▶ [PROVIDED INFORMATION]
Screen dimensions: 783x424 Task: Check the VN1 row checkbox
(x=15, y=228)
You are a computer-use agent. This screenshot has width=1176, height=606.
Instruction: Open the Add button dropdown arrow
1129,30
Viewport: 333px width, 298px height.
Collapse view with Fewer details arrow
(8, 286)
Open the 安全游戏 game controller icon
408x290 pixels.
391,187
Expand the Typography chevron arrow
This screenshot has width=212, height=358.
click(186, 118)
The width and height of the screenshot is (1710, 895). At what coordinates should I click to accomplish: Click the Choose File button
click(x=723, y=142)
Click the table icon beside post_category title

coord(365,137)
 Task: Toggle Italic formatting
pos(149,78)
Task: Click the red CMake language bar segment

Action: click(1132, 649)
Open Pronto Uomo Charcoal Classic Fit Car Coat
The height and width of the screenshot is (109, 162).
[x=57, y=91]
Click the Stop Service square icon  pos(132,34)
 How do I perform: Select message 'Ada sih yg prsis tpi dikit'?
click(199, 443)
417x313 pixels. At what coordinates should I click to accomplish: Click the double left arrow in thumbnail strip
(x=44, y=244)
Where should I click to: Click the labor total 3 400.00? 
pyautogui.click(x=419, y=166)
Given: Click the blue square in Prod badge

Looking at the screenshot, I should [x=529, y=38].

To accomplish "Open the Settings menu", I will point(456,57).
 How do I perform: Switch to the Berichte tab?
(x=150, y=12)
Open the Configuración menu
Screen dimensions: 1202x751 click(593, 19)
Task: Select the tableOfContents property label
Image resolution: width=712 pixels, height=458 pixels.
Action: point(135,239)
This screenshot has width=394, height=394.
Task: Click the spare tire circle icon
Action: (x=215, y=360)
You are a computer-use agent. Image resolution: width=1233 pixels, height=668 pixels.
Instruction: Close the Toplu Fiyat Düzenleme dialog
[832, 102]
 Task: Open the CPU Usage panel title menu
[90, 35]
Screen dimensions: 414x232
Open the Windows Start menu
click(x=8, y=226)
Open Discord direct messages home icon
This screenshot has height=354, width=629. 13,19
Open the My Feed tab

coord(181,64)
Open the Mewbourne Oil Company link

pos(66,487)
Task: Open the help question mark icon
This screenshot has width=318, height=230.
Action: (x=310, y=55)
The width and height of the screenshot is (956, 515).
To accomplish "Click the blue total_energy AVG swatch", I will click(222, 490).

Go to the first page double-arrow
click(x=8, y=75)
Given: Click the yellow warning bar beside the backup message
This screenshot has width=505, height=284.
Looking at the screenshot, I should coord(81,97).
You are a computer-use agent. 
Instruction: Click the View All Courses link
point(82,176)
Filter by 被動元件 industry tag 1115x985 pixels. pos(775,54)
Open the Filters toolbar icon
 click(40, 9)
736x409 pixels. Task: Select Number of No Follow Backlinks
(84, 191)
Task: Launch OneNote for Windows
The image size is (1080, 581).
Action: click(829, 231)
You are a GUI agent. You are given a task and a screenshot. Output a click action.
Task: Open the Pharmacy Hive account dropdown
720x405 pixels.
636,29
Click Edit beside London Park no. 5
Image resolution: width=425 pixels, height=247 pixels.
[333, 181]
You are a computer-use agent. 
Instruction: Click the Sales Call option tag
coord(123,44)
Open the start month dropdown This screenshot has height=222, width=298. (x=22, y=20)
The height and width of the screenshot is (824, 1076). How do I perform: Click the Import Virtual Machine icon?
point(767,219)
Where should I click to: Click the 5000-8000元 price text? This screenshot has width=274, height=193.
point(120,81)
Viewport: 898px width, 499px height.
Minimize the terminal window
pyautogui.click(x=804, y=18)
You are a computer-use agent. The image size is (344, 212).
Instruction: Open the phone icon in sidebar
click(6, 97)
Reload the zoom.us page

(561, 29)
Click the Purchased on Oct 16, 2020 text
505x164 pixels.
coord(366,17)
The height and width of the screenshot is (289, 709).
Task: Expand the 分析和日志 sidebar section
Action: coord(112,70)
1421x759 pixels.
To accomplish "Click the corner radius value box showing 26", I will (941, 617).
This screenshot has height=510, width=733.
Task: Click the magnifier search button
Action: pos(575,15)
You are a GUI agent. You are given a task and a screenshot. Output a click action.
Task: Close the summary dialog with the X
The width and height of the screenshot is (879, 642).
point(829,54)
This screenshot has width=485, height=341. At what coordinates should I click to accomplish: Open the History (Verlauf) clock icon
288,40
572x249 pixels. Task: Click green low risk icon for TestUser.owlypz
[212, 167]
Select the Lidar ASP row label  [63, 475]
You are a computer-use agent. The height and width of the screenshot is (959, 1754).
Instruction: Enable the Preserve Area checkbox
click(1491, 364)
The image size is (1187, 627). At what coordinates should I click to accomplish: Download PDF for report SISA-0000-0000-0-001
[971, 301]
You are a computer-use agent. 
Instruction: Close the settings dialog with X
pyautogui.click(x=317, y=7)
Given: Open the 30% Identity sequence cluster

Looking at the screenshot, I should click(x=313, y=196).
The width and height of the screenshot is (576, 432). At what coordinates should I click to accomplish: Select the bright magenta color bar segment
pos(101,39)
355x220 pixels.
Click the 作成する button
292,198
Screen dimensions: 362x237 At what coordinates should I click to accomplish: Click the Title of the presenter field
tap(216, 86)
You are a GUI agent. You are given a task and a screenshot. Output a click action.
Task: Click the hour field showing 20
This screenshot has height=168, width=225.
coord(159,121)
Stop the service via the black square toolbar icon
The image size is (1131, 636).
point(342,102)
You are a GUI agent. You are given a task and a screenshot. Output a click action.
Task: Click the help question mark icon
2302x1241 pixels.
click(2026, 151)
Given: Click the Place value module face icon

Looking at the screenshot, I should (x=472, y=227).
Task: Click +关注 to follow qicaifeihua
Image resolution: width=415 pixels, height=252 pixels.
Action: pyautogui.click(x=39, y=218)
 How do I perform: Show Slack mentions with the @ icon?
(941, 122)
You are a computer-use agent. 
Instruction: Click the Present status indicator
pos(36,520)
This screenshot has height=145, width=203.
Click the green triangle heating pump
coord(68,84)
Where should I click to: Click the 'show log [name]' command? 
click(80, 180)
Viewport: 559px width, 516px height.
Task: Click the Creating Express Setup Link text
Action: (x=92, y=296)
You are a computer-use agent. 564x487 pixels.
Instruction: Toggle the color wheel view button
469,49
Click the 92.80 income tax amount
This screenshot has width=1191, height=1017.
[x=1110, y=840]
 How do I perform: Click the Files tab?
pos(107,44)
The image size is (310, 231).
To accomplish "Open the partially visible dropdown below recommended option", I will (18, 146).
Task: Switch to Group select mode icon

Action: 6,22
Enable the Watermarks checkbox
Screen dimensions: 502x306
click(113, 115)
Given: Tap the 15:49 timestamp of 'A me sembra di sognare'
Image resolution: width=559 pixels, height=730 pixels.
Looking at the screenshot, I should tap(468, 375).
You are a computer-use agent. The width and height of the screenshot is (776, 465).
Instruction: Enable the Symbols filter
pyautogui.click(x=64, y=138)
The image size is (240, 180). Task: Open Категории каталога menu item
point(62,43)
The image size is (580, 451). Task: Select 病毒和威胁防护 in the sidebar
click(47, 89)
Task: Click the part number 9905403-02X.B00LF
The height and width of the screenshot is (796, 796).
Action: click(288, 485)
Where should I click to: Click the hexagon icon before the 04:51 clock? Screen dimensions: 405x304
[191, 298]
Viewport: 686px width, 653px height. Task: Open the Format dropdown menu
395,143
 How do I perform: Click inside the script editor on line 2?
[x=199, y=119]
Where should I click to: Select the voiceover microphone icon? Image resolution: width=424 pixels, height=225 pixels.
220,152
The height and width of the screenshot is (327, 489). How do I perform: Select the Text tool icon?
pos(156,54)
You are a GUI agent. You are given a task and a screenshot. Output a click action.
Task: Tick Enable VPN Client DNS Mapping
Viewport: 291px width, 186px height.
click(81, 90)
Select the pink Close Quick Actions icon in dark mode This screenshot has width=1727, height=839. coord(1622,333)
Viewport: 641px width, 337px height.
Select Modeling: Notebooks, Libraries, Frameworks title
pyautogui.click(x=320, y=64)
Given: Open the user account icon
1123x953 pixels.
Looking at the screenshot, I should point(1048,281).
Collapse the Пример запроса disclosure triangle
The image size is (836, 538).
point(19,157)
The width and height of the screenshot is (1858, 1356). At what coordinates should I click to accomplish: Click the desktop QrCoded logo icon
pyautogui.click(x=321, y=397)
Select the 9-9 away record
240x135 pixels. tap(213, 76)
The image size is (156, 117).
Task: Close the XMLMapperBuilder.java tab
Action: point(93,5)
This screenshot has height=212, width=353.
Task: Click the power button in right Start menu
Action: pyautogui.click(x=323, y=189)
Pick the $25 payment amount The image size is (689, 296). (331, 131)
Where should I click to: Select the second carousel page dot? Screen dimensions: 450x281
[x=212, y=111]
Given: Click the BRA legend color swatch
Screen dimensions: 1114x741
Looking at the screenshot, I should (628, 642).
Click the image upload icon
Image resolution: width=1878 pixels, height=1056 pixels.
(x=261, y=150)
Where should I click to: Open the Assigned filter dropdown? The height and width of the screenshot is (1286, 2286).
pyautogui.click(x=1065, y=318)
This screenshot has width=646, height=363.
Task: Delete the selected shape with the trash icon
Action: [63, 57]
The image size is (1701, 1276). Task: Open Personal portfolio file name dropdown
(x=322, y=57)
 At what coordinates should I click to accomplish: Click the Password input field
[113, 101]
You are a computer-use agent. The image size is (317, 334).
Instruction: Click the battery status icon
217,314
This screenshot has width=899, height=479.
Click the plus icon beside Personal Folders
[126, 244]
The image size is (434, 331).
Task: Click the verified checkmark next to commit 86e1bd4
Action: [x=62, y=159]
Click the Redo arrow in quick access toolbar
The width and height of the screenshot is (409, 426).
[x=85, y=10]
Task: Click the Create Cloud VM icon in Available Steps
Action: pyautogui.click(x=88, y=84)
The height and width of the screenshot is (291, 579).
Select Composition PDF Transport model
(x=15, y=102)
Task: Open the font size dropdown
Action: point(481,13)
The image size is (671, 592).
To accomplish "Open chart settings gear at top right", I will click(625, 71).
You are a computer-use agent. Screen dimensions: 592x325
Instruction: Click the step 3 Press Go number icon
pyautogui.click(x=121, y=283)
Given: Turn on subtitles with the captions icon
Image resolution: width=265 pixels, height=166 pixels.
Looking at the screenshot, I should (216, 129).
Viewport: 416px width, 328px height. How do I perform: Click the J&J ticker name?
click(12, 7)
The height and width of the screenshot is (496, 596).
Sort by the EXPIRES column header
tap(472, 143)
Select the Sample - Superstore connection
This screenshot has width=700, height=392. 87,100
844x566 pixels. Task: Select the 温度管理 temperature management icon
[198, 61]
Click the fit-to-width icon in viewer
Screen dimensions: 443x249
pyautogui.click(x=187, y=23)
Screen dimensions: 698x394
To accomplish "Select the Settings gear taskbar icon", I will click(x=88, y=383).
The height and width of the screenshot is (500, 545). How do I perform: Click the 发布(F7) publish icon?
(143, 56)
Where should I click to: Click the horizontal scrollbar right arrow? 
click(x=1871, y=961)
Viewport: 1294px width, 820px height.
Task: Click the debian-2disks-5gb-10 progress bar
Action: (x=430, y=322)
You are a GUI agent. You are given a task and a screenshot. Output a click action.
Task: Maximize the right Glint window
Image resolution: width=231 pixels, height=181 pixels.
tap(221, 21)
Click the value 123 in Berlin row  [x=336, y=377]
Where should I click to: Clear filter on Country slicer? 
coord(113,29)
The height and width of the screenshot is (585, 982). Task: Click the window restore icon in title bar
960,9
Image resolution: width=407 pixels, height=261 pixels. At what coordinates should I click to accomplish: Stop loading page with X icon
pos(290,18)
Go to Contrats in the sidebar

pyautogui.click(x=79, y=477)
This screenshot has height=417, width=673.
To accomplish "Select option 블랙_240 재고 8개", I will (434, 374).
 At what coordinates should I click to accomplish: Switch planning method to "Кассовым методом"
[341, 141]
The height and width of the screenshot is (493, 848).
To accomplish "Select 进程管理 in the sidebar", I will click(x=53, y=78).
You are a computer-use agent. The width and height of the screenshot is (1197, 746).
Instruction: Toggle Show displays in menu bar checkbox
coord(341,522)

▶ [WHAT YOU WILL DO] Pull out every line of the rows above that contains the string "option".

▶ [CORRECT RESPONSE]
Instruction: Click the Sales Call option tag
To accomplish "Open the partially visible dropdown below recommended option", I will (18, 146).
To accomplish "Select option 블랙_240 재고 8개", I will (434, 374).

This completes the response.